Wednesday, 07/19/2006 11:56:51 AM

Wednesday, July 19, 2006 11:56:51 AM

Post# of 8307
Rollin, maybe i'm misreading your post but my understanding is that the trial that concluded last year was the actual proceeding to argue the expectancy damages. The summary judgement concluded, as we know, in 2003, so the expectancy piece moved forward into this trial. So i would think somone who was present at the trials or have access to court records, all public info, would have some sense of the arguments and who was winning and based on that would impact dimez. If i were near dc i would want to go adn look up the records myself.

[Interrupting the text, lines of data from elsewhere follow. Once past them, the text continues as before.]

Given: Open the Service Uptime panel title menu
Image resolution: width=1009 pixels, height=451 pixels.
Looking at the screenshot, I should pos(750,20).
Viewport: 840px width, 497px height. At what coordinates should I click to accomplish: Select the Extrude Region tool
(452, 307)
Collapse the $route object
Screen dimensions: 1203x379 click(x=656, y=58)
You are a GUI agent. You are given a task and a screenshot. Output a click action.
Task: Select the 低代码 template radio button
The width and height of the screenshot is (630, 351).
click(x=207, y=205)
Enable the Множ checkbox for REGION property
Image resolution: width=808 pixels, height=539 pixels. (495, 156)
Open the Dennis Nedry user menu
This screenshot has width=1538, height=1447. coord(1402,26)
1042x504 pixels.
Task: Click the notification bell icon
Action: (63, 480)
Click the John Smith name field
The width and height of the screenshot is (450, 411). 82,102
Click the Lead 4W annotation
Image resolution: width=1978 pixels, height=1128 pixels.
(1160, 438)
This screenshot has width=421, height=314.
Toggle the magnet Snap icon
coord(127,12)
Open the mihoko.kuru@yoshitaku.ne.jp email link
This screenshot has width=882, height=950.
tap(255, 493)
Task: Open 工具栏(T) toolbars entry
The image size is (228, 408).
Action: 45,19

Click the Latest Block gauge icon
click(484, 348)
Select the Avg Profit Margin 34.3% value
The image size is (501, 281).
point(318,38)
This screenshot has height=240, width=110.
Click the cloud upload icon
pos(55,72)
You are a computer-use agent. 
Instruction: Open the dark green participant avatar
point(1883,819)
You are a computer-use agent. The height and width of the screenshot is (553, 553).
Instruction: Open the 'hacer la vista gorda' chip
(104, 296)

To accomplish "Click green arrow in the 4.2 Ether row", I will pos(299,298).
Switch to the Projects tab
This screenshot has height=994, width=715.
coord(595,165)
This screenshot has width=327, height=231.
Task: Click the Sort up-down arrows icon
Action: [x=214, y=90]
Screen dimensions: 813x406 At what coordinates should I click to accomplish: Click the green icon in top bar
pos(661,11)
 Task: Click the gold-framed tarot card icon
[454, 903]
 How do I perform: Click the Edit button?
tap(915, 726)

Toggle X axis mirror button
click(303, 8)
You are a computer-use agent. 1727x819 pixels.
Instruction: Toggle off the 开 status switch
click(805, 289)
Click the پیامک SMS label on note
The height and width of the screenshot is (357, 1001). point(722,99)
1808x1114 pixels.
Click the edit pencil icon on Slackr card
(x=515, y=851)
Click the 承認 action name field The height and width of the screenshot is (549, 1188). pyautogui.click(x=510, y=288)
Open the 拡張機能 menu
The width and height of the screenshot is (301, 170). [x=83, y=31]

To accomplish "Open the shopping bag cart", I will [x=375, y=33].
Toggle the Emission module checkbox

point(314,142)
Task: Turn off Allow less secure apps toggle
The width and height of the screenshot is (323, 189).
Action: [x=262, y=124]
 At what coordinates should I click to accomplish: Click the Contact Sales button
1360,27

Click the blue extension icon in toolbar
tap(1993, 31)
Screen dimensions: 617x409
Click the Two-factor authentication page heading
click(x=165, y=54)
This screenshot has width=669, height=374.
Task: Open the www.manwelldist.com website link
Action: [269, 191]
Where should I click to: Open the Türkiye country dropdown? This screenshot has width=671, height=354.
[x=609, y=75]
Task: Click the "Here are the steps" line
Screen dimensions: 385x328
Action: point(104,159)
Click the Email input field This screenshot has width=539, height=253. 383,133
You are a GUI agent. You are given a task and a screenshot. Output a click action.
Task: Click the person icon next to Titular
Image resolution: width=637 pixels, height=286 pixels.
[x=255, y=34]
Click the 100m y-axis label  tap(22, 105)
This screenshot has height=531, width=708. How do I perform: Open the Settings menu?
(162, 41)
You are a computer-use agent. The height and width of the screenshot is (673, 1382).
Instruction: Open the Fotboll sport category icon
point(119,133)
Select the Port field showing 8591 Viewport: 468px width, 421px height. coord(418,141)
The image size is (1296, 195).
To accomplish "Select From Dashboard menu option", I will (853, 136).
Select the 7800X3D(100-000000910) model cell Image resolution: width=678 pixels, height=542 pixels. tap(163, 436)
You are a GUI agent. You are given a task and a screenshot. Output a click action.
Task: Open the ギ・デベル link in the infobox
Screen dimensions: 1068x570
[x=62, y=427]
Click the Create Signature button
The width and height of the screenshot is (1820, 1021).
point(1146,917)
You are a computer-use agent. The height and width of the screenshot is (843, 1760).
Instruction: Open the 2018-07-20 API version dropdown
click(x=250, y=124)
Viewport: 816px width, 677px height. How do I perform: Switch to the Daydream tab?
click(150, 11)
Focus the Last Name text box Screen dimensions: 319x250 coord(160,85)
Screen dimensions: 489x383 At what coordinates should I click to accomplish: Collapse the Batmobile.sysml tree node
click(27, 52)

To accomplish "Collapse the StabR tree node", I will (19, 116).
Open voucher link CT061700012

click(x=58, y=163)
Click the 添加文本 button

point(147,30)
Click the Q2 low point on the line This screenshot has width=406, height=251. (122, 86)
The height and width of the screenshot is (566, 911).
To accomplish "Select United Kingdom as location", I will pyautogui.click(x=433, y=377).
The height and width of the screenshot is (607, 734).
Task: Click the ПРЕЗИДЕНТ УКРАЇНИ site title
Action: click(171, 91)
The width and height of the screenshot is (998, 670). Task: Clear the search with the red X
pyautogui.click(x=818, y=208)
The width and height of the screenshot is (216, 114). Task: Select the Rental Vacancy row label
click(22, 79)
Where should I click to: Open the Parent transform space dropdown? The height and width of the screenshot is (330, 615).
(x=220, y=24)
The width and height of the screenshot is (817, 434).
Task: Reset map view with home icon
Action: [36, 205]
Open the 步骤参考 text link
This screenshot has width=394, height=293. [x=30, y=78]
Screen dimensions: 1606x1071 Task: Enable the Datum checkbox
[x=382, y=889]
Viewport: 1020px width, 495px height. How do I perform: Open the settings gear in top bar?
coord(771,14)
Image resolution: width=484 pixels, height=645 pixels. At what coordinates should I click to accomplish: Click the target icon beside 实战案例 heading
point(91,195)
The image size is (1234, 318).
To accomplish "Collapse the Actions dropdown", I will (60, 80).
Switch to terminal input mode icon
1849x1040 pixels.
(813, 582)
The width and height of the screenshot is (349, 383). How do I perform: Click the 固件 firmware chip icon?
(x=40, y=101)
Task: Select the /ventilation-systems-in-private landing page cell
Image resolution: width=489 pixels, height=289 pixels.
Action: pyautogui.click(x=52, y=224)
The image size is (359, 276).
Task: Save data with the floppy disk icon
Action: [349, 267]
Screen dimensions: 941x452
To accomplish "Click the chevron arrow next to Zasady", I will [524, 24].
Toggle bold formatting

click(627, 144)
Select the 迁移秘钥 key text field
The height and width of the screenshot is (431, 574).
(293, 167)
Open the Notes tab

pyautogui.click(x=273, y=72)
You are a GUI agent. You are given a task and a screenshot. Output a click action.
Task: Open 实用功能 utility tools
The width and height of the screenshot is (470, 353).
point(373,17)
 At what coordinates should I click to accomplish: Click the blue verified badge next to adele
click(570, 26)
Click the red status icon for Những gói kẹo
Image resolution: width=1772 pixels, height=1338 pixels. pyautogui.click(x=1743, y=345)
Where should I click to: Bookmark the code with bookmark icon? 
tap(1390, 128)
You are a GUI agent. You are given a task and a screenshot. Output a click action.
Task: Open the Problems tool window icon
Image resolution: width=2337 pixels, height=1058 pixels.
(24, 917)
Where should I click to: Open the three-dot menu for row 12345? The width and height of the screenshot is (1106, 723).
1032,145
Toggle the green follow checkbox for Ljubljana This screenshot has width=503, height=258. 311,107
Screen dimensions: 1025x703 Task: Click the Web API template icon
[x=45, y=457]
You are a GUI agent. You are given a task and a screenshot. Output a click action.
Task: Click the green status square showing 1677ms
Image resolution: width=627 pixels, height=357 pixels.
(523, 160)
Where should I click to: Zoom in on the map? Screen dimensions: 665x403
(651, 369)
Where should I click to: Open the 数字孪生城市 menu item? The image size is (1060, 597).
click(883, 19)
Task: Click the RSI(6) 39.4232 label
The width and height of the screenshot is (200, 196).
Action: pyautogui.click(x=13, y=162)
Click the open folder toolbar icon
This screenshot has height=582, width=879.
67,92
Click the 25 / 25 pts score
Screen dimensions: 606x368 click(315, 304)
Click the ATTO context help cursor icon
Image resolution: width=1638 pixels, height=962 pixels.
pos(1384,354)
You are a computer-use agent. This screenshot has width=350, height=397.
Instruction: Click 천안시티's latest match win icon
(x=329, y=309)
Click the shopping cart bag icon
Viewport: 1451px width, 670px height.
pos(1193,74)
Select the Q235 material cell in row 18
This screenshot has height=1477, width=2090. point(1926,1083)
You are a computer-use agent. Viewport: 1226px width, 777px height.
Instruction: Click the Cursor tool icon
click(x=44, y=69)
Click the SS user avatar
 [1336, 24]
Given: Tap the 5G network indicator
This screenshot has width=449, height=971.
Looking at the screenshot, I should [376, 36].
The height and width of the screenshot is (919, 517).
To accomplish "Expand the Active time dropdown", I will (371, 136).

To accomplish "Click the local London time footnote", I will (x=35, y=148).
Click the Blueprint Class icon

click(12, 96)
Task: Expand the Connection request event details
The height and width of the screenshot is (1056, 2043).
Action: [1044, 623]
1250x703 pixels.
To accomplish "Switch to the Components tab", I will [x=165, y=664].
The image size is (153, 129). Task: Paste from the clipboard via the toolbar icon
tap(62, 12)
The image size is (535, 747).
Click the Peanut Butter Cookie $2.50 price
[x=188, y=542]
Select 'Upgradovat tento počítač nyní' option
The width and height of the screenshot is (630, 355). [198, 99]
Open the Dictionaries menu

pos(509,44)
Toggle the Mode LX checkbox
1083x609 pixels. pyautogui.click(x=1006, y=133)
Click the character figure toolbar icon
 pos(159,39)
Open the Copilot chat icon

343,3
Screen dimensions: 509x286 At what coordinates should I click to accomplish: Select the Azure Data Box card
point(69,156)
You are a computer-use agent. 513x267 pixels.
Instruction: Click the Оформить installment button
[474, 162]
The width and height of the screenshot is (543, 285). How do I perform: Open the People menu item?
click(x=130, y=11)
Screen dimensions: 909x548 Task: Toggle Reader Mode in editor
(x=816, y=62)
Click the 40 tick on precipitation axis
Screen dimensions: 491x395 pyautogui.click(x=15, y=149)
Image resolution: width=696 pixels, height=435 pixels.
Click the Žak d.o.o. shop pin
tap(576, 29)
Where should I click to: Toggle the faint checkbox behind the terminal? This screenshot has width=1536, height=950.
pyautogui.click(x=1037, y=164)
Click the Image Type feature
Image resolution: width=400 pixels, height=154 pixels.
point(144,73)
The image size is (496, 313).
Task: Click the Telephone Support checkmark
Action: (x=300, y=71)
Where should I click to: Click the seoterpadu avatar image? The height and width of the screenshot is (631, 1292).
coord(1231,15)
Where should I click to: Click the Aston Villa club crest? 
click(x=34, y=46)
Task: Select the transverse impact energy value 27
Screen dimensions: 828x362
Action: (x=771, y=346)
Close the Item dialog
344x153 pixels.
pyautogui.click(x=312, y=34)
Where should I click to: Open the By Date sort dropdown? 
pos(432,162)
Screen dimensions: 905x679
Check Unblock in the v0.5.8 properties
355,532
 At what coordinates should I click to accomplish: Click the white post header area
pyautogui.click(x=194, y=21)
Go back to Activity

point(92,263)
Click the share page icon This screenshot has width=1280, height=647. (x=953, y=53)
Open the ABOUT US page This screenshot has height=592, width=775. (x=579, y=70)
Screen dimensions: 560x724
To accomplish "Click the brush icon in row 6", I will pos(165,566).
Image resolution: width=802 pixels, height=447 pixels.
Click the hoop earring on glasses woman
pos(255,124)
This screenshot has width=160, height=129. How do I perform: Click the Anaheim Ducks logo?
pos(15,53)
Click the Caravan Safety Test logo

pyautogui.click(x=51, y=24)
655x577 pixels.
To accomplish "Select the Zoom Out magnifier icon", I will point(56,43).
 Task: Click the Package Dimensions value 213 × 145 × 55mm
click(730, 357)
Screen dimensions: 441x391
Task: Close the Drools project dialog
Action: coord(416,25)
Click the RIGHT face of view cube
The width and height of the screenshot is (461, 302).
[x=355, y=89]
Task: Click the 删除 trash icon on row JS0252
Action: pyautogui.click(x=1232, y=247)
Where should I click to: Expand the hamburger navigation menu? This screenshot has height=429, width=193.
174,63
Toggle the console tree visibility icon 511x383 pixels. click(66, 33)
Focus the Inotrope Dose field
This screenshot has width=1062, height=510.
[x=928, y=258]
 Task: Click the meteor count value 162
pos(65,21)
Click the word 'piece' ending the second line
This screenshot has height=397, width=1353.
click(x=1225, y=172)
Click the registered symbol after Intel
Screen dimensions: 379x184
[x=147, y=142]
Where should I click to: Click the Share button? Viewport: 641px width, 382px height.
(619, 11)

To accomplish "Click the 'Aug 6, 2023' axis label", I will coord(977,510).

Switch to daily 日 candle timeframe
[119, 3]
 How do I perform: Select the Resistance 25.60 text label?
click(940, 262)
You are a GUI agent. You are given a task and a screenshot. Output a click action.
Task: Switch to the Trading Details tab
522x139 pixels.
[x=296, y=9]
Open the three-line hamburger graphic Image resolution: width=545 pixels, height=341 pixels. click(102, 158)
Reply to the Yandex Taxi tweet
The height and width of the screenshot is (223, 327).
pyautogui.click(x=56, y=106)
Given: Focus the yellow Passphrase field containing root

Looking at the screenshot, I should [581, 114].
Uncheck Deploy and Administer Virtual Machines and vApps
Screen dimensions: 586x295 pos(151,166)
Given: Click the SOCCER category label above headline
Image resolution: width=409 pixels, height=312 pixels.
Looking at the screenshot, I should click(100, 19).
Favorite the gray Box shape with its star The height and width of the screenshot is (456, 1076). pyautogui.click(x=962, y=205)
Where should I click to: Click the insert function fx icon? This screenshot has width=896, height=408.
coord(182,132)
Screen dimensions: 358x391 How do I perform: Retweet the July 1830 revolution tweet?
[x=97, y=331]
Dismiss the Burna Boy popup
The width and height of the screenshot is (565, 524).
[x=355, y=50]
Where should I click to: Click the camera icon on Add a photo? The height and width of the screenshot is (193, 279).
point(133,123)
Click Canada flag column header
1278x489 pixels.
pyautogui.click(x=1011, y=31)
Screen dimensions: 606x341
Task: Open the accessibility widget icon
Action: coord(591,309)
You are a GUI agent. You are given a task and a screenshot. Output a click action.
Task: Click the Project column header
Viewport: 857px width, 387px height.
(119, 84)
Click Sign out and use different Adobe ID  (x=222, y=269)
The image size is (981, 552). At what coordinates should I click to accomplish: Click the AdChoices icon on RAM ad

Yes, summary was granted on the actual stock offering (but not the hypotheical stock offering theory) and the lost estimate is credible vis-a-vis the Fifth verdict but the cauality is different. In Fitfh, the stock conversion was a direct forced sale to raise capital to get back into compliance; In Anchor's case teh stock offering was done not related to the breach but they couldn't raise as much becuase they didn't have RFC or branches in their asset base. I know the loss has to be borne directly out of the breach but this one can be argued either way.

Yes, both sides can appeal but once they publish the verdict it'll be easier to get a sense which way it would go as now there are engough similar settled cases for guidance. My guess is $270M at the minimum.

i'll send you email later today. i've known about home security for some time. what a coincidence. their floating armor should be a hit but governmetn contracts take a long time.